-------- Texto a ler

04 agosto 2020

Os milagres de S. Branquinho (V)

(Continuação daqui)


V. O milagre dos três andares


Os milagres são como as cerejas. Milagre puxa milagre. E foi assim que ao transformar, do dia para a noite, um edifício de quatro andares que servia de centro de noite para idosos num hospital de sete andares, dotado de enfermeiras e tudo, S. Branquinho criou um grave problema camarário em Valongo.

Havia agora uma discrepância entre a realidade de um hospital de sete andares em pleno funcionamento e a licença camarária que se referia a um edifício de quatro andares para acolher idosos à noite, e o problema não se apresentava de fácil resolução.

As autoridades camarárias, o empresário promotor e o empreiteiro reuniram-se nos Paços do Concelho de Valongo para estudar as alternativas de solução. Eram duas. Corria o mês de Dezembro de 2007 e a decisão tinha de ser tomada antes do final do ano.

Primeira, cortar três andares ao edifício e pedir ao Ministério da Saúde autorização para converter os doentes em idosos. Este projecto tinha um prazo de execução de seis meses, custava um milhão de euros, mas o seu grande inconveniente era a poluição sonora que causava aos doentes da enfermaria do quarto andar.

Segunda, acrescentar três pisos à licença de construção já emitida pela Câmara, mas dada a morosidade da burocracia valonguense e o preço de construção por metro quadrado, este projecto demoraria dois anos a ser executado e tinha um custo estimado de 4,5 milhões de euros.

S. Branquinho estava no café central de Valongo, a beber um copo de vinho verde, quando ouviu na mesa ao lado que iriam arrasar os três andares superiores do Hospital de S. Martinho, e convertê-lo numa casa para idosos.

Ao ouvir isto, um arrepio subiu-lhe pela coluna acima, o gole seguinte de vinho até lhe soube mal, era como se fossem cortar a cabeça a S. Martinho, que gostava de beber vinho verde como ele, embora numa tasca dos arredores de Braga há muitos séculos atrás.

----------------
-------- Material fornecido

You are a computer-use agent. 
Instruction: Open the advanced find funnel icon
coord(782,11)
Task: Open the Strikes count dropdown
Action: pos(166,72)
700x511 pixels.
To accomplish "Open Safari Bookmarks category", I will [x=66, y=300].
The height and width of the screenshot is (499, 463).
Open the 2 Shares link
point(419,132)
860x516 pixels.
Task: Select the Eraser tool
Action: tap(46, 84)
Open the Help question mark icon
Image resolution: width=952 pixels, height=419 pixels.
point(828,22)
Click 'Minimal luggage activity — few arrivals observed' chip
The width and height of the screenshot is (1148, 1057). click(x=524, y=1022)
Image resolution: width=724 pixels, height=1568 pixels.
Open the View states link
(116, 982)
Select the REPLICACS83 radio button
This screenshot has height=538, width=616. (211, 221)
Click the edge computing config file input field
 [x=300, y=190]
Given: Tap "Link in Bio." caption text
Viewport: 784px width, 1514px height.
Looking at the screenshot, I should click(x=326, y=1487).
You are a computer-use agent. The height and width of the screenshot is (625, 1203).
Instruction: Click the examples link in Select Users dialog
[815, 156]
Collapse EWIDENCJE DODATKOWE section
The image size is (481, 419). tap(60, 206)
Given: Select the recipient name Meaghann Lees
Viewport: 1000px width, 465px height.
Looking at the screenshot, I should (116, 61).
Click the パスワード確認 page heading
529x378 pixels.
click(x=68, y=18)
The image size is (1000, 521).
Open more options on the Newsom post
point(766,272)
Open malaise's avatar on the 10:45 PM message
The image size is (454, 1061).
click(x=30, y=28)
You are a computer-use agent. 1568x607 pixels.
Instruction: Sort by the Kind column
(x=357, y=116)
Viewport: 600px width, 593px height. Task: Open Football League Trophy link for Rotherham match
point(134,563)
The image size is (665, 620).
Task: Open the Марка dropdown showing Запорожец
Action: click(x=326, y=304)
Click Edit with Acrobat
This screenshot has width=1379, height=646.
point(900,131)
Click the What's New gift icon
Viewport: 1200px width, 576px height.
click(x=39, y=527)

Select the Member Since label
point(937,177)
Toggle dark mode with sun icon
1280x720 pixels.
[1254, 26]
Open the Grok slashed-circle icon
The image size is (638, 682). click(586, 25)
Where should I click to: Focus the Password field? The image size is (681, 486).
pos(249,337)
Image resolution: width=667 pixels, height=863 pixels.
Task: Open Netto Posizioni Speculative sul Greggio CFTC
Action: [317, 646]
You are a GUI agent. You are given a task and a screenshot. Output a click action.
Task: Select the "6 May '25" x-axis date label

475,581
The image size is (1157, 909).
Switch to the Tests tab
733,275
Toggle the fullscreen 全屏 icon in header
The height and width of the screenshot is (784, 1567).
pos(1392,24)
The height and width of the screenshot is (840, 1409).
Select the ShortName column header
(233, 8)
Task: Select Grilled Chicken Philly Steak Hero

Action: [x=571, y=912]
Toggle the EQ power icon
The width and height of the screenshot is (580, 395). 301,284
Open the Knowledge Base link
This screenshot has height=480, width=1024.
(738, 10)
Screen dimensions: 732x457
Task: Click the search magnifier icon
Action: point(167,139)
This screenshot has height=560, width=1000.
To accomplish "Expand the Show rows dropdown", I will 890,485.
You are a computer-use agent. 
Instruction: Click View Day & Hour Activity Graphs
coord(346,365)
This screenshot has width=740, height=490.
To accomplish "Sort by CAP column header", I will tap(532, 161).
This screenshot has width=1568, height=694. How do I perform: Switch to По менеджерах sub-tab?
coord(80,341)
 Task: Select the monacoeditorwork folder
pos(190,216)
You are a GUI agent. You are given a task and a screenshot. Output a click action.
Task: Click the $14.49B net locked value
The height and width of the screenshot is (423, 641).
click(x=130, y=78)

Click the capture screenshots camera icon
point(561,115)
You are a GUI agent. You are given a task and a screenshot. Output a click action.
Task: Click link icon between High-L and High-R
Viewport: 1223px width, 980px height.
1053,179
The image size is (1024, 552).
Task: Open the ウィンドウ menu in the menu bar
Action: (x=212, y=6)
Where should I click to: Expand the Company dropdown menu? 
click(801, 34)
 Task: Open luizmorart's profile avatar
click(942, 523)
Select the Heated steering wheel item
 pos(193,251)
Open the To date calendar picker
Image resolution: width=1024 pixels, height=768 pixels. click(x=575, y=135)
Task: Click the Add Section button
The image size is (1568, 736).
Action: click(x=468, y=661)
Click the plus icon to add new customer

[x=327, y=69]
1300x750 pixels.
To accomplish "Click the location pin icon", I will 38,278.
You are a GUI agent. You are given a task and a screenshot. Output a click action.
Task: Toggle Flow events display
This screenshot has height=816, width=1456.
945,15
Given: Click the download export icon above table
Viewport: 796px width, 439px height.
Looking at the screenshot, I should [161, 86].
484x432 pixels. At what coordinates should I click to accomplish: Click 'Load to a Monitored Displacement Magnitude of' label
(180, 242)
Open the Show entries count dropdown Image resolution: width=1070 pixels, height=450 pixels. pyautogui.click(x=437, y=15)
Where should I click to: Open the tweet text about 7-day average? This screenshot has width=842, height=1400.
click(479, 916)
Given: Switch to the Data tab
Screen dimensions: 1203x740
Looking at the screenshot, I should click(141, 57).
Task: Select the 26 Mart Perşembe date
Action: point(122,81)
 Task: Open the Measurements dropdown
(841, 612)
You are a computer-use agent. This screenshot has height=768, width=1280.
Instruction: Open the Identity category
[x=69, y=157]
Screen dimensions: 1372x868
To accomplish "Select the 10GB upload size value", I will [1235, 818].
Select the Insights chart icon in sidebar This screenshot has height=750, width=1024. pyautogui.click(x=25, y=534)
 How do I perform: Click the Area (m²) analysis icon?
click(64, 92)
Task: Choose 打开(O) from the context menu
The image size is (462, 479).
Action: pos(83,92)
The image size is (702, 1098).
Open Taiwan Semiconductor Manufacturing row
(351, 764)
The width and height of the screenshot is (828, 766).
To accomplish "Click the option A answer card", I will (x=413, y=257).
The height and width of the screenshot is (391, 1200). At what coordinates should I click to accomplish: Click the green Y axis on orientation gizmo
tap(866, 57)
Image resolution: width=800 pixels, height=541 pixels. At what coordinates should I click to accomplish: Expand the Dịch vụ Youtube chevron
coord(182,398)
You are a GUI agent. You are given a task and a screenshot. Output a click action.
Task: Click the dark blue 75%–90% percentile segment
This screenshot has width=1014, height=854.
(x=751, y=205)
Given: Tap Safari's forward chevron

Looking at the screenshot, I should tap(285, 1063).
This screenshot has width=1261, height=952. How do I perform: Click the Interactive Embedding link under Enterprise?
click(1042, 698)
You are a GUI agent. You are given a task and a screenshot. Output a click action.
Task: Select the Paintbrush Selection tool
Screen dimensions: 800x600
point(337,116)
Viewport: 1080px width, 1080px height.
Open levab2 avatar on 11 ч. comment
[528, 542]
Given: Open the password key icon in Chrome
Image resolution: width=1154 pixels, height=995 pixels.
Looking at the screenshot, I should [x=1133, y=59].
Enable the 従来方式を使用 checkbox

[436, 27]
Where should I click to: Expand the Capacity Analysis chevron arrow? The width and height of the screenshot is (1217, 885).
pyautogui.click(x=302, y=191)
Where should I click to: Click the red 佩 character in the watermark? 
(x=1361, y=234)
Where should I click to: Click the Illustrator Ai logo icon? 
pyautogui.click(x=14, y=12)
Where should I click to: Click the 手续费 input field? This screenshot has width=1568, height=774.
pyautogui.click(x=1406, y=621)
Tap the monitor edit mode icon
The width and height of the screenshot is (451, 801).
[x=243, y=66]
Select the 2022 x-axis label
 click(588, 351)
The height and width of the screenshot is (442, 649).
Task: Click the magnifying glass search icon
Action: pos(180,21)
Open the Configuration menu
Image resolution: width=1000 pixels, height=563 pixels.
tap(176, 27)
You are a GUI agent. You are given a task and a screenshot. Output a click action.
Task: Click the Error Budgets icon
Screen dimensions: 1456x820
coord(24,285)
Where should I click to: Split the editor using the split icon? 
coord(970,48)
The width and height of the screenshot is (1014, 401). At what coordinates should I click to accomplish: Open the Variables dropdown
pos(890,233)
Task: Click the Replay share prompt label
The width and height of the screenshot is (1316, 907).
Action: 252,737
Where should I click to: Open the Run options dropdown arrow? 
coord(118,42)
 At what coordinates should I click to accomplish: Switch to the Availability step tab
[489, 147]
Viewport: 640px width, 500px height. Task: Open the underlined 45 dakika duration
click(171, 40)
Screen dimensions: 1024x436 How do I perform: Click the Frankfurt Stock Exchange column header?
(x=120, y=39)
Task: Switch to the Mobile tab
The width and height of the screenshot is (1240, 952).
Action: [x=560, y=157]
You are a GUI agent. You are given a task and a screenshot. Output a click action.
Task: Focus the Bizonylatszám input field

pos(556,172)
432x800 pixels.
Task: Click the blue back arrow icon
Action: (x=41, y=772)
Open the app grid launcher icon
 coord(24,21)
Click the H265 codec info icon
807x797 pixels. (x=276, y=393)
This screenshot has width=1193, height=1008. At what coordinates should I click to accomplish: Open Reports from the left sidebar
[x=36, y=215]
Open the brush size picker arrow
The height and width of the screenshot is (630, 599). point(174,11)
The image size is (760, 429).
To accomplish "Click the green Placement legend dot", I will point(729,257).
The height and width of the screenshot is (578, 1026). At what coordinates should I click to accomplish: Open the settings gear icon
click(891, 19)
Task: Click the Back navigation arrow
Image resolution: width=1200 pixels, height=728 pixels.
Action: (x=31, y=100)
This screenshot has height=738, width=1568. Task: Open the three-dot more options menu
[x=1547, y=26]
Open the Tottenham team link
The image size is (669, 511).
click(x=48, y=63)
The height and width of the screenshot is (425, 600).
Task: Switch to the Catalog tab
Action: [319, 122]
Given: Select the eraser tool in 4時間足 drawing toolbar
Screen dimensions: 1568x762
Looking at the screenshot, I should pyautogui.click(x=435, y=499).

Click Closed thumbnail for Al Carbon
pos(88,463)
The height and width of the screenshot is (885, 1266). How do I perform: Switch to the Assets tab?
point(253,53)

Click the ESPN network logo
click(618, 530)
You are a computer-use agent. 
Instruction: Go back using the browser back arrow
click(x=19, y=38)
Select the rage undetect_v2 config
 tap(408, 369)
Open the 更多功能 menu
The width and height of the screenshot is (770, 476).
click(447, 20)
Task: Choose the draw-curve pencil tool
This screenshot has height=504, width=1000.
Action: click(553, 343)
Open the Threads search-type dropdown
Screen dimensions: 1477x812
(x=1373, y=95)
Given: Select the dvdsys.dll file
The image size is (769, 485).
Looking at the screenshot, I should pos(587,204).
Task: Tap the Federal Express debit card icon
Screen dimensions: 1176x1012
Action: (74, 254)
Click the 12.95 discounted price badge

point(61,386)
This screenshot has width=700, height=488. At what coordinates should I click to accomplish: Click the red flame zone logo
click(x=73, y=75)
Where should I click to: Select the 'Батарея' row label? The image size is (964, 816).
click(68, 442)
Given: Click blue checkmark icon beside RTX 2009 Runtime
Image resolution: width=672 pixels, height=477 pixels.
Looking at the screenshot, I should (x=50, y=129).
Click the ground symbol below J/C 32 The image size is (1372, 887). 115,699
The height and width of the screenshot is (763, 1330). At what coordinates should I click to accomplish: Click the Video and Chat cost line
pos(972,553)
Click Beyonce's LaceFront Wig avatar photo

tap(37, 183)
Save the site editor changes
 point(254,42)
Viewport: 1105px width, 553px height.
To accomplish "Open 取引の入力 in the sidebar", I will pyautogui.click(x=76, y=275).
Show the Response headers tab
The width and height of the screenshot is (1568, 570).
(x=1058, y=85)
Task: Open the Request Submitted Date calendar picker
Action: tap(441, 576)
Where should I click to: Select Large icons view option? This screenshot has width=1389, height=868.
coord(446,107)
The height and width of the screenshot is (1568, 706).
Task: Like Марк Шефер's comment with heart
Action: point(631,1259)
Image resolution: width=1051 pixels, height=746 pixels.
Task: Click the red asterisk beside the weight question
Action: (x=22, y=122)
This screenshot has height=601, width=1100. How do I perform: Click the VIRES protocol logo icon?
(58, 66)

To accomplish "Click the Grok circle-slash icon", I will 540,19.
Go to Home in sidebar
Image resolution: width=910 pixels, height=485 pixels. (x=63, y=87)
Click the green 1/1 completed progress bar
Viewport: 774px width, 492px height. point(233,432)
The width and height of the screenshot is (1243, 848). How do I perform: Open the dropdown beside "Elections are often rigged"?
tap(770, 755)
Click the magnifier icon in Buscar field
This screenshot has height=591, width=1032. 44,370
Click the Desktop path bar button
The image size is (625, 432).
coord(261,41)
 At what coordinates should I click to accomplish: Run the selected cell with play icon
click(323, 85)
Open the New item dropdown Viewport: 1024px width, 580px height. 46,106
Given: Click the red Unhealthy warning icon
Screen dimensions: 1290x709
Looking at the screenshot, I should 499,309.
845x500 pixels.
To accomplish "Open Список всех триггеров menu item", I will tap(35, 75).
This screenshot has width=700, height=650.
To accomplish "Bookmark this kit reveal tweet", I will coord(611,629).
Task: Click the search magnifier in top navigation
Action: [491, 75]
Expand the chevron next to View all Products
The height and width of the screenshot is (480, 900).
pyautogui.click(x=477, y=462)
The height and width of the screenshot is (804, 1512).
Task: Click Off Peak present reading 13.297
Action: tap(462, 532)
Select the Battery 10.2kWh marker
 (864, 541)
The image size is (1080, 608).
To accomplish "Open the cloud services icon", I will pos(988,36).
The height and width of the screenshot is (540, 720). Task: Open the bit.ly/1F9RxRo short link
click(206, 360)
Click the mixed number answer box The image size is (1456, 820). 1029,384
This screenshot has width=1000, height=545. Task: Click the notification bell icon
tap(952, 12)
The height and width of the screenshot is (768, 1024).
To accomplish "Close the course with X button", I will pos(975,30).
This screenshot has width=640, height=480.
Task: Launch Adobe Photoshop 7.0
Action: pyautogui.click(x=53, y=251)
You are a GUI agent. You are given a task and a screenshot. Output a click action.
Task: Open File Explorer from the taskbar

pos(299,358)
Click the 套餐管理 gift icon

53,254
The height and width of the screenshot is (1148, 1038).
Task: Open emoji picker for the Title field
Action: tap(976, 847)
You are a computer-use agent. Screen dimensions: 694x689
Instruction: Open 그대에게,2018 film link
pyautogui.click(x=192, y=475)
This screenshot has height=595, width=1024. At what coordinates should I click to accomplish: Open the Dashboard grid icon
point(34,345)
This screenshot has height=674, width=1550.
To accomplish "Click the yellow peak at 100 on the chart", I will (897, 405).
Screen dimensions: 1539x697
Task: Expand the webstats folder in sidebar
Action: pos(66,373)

----------------

Explorar o material>
A. Responda a estas perguntas sobre o texto dos milagres de S. Branquinho:
(i) Para que servia o edifício de quatro andares antes de ser transformado em hospital?
(ii) Onde se reuniram as autoridades camarárias, o empresário promotor e o empreiteiro?
(iii) Qual era o custo estimado da segunda alternativa de solução?
B. Prossiga o texto dos milagres de S. Branquinho a partir da última frase.

Lista de respostas>
A.
(i) Servia de centro de noite para idosos.
(ii) Nos Paços do Concelho de Valongo.
(iii) 4,5 milhões de euros.

B.
Movido por santa solidariedade, pediu o número de telefone do empresário que era o dono do hospital, de nome Joaquim Teixeira, e ligou-lhe no dia seguinte. A conversa decorreu em código, não fossem os inquisidores do Ministério Público do Porto estarem à escuta:

-Quim?

-Sim.

-Daqui Little White…

-OK.

-Faço os três andares por 5% do preço… 225 mil…para dar aos pobrezinhos... pagos em conta no BES…

-Já falaste ao Salgado?

-Tudo arranjado com o Salted…

-Quanto tempo demoras?

-Nove dias.

-Fechado.

Nove dias depois, a 21 de Dezembro de 2007, na licença camarária, onde antes constava a autorização para construir um edifício de quatro andares, destinado a um centro de noite para idosos, passou a constar a autorização para construir um hospital com sete andares.

Foi o segundo milagre de S. Branquinho em Valongo - o milagre dos três andares -, um milagre certificado pelo Ministério Público do Porto que, uns longos treze anos depois, em pleno verão de 2020, no despacho de acusação, escreveu: "(…) ali se declarou que os três pisos suplementares foram concluídos em nove dias" (cf. aqui, p. 15 da edição em papel).